In a vacuum, every object falls at exactly the same rate regardless of its mass. This was the great insight of Galileo, who challenged the Aristotelian belief that heavier objects fall faster. The reason is elegant: while a heavier object experiences a greater gravitational force, it also has more inertia resisting that force. The two effects cancel perfectly, leaving the same acceleration — 9.8 m/s² — for every object near Earth's surface.

In reality, air is present, and it exerts a drag force that opposes motion. Drag depends on velocity (faster objects experience more drag), the cross-sectional area of the object, and a drag coefficient that captures shape and surface texture. As an object accelerates downward, drag grows until it exactly balances gravity. At that point, acceleration reaches zero and the object falls at a constant speed called terminal velocity. A feather reaches terminal velocity almost immediately; a cannonball barely feels it.

Mass matters in the presence of drag: a heavier object of the same size has the same drag but more gravitational force, so it takes longer to reach terminal velocity and falls faster than a lighter one. This is why a heavy and a light ball of the same size land at different times in air, but simultaneously in a vacuum.

Key Equations

v(t) = g · t (velocity in free fall, no drag)

y(t) = ½ · g · t² (distance fallen in free fall, no drag)

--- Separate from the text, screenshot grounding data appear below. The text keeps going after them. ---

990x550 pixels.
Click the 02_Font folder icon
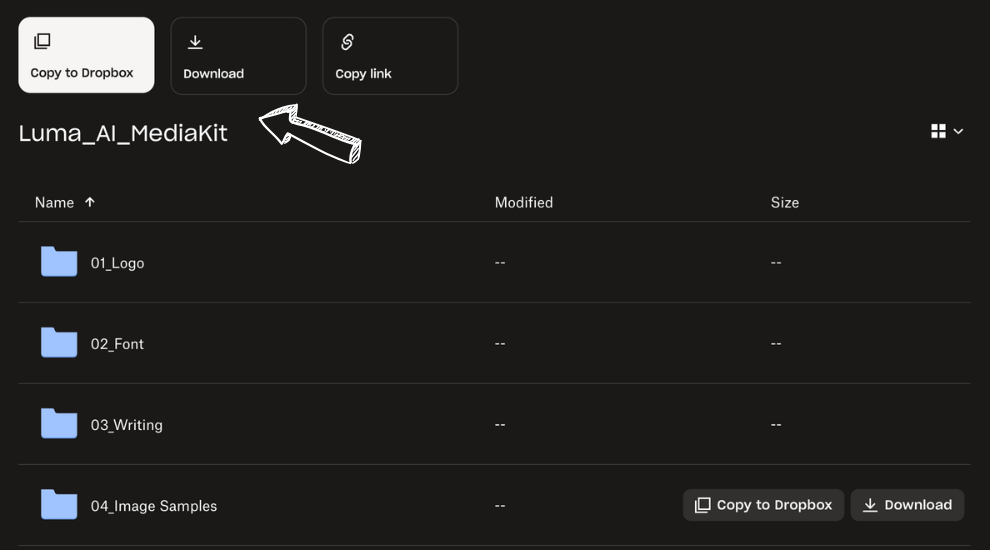tap(59, 343)
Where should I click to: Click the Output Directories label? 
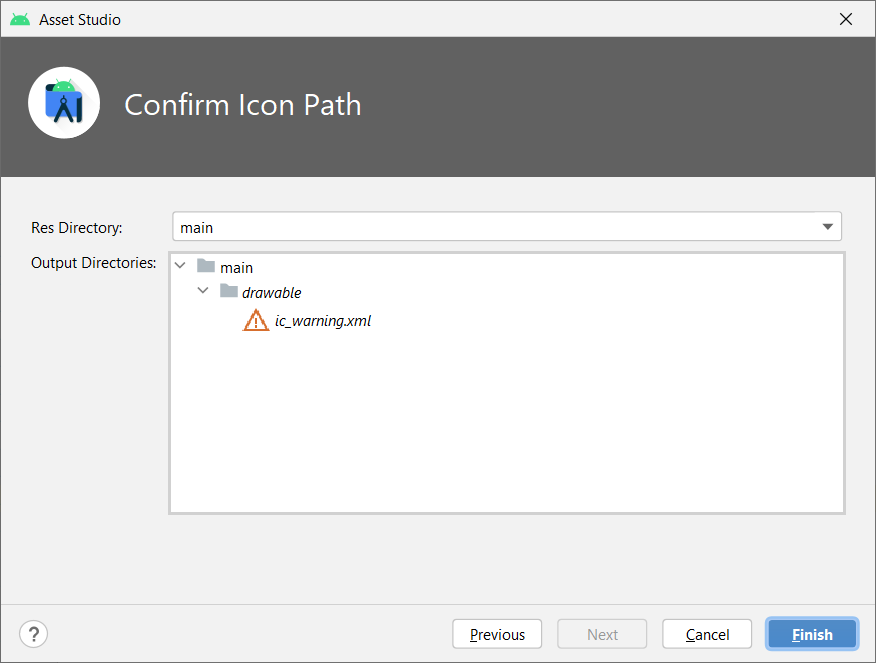pos(94,263)
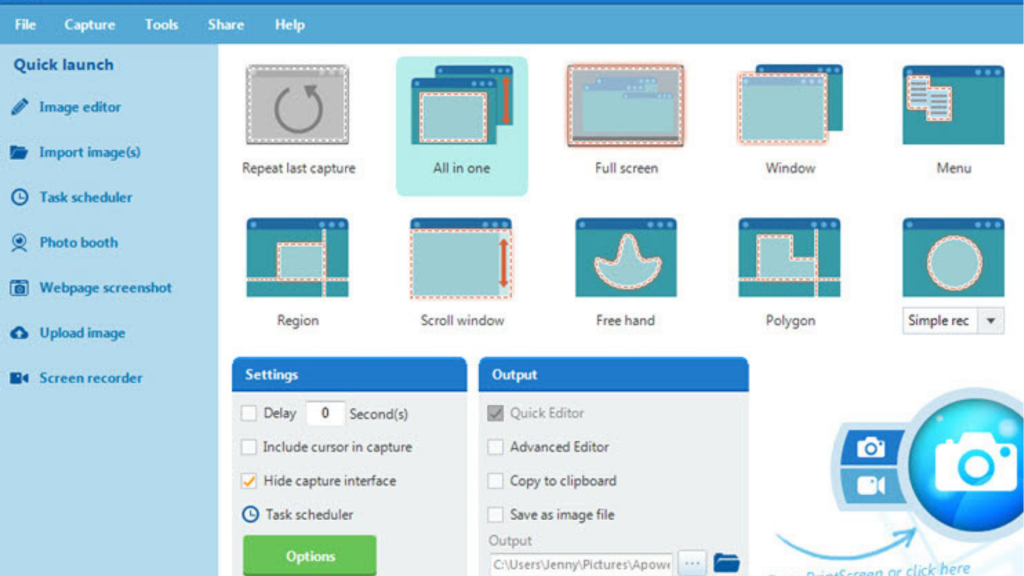Select the Window capture mode

click(789, 105)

F_drag = ½ · ρ · Cd · A · v² (aerodynamic drag force)

F_net = m·g − F_drag (net downward force with drag)

a = F_net / m (acceleration at any instant)

v_terminal = sqrt(2·m·g / (ρ·Cd·A)) (terminal velocity)

Key Variables

Symbol	Name	Unit	Meaning
g	Gravitational acceleration	m/s²	9.8 m/s² near Earth's surface
m	Mass	kg	Mass of the falling object
v	Velocity	m/s	Speed of the object downward
t	Time	s	Time elapsed since release
y	Distance fallen	m	How far the object has dropped
F_drag	Drag force	N	Air resistance opposing the motion
ρ	Air density	kg/m³	Density of the surrounding air (~1.225 at sea level)
Cd	Drag coefficient	dimensionless	Shape-dependent resistance factor
A	Cross-sectional area	m²	Projected area of the object facing the airflow
v_terminal	Terminal velocity	m/s	Constant speed reached when drag equals gravity

Real-World Examples

Skydiving: A skydiver in a spread-eagle position reaches terminal velocity around 55 m/s (~200 km/h). Tucking into a dive reduces drag and raises terminal velocity to over 90 m/s.
Raindrop speed: Raindrops fall at terminal velocity — typically 6–9 m/s — determined by their size. Without drag, a drop falling from 2 km would hit you at over 200 m/s.
Apollo 15 hammer and feather drop: On the airless Moon, astronaut David Scott dropped a hammer and a feather simultaneously. Both hit the ground at the same time, confirming Galileo's prediction in the most dramatic setting possible.

How the Simulation Works

The simulation drops an object from 50 m. You control two sliders: mass (kg) and air resistance. The air resistance slider adjusts the drag coefficient — at zero, you get perfect free fall; higher values introduce increasingly strong drag, slowing the fall and making terminal velocity visible. Watch the velocity readout: in free fall it climbs steadily at 9.8 m/s every second; with drag it climbs then levels off at terminal velocity. Comparing a heavy and a light object at the same drag setting illustrates how mass shifts the terminal velocity without changing the physics.